Initialization vectors. Digital Forensics and Incident Reaction. All things InfoSec

Initialization vectors. Digital Forensics and Incident Reaction. All things InfoSec

Finding Badoo chats in Android os utilizing SQL inquiries as well as the MAGNET App Simulator

The Badoo complimentary talk and Dating software keeps user created chats into the following SQLite database:

The after questions can be utilized as templates to draw out chats through the Badoo database:

  • Communications
    • Sender name, receiver name, chat message, create time, modified time, host status, payload.
  • Consumer information
    • Consumer ID, username, sex, age, individual image url, photo url, max messages that are unanswered delivering multimedia enabled, user deleted.

The Badoo application is just a chat and dating platform for Android os and iOS. The software site claims a to have over 425,000,000 users and counting.

The application appear to be fairly popular into the Bing Enjoy store with more than 4 million reviews.

The after analysis came become because of a demand from an electronic forensics examiner perhaps perhaps maybe not having the ability to parse the application information making use of commercial mobile forensic tools. We procured permission from my colleague to make use of the data sets when you look at the development regarding the questions and associated article. With that said i am going to obscure usernames and talk content within the data sets simply because that they’re in French, which i actually do perhaps not talk, and I also wish to avoid posting something with no knowledge of just what it states.

Analysis via SQL questions

The information is held into the SQLite ChatComDatabase file located when you look at the directory. Inside the database you will find 2 tables containing information of great interest.

Conversation_info This table offers the user IDs, sex, individual names, age and profile photo URLs for the users that chatted with all the Badoo app that is local individual. It’s of observe that the neighborhood software individual info is perhaps maybe perhaps not included in this particular dining table. To spot your local individual information we emulated the software utilizing the Magnet App Simulator ( more on that later) and surely could start to see the title and chronilogical age of the user that is local.

With this home elevators hand we processed the software directory with Autopsy and did a text look for the consumer title which had a winner when you look at the after course and filename:

Note the base64 formatted filename. Making use of Cyberchef it absolutely was simple to transform the base64 filename to ASCII as present in the next image.

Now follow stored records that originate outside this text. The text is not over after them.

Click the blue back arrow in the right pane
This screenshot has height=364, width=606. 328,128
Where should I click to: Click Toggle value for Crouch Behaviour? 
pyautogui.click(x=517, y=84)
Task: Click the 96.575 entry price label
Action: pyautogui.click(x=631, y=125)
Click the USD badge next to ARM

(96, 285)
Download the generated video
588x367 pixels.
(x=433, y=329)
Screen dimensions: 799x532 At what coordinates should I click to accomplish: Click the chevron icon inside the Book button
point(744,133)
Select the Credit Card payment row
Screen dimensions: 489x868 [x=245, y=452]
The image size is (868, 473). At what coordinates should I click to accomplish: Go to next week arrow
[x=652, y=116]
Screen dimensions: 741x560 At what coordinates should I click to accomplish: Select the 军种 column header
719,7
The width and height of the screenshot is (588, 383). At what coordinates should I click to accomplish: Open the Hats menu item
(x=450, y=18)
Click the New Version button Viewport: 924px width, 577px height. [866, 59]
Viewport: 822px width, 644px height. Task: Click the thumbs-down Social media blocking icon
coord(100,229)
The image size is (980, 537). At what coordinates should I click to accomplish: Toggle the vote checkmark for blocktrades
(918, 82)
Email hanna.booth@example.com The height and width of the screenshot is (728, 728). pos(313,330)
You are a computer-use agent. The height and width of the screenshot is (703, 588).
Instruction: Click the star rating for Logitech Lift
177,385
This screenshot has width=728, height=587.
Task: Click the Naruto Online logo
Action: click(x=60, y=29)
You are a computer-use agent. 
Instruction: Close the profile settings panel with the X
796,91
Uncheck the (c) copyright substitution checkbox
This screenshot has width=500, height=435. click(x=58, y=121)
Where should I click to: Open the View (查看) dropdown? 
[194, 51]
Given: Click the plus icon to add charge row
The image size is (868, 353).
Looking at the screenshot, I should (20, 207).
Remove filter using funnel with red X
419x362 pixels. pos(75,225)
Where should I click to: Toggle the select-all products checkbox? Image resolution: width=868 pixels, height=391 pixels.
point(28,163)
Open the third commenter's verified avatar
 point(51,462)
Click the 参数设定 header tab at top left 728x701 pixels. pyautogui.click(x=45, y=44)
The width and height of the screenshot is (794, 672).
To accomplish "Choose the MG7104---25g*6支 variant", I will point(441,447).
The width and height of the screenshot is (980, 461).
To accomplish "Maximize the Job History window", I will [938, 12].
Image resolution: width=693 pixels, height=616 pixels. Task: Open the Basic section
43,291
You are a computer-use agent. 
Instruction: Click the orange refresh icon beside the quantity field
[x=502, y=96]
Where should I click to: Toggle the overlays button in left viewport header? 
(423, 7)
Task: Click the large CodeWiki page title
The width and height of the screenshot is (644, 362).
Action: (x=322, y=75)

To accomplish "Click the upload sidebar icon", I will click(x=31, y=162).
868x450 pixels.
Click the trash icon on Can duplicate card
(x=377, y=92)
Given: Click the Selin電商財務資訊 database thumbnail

By taking a look at the articles of this settings file with Autopsy the next information can be had about the neighborhood individual:

  • Username
  • Birth date
  • Phone figures
  • Body body body Weight & height
  • Physique
  • Workplace
  • Intimate orientation
  • Governmental orientation

It really is of keep in mind that this user created information undoubtedly would differ based exactly how much the user increases their profile. Further screening could be needed to verify.

Concerning the individual information of people that exchanged messages utilizing the neighborhood user the consumer information question could be used to have the after line values as noticed in the next image.

Communications This dining dining dining table offers the user IDs, timestamps, and messages that are chat. The talk communications are found in an industry defined as payload that holds them in JSON structure. It really is very easy to draw out them utilizing SQLiteis the json_extract function. For an illustration on just how to utilize the json_extract function start to see the after post on Slack app messages parsing:

Considering that the communications are referenced by their user IDs a select that is join of messages and conversation_info tables must be utilized to determine the sender and receiver names. For this the query that is select to consider that the neighborhood individual information had not been discovered in the conversation_info dining dining dining table. This particular fact managed to make it tough to get in on the tables by user_ids because the many user that is importantthe neighborhood individual) didn’t have individual title information to participate. To conquer that barrier we utilized two split question conditions.

  1. Left join conversation facts about sender_id = user_idThis condition provided me all sender individual names to add null rows which had information but no matching individual name (i.e. the rows when asiame.com it comes to communications delivered by your local individual.)
  2. Kept join conversation info recipient_id = user_idThis condition gave me all recipient user names to add null rows which had information but no matching individual title (i.e. the rows when it comes to communications gotten because of the regional individual.)

Its of observe that We have added the payload data field with all the current JSON content inside it. This is essential since a few of the JSON content is probably not a chat message but information regarding a provided image. If the chat_text industry is null into the question results the examiner can merely go right to the articles for the payload industry to ascertain extra information like upload ID, termination timestamp therefore the Address regarding the image it self. Into the preceding image notice the way the chat_text null field rows state “type”:”permanent_image” within the payload industry.

I want to have these inquiries presented into the MAGNET Artifact Exchange Portal quickly.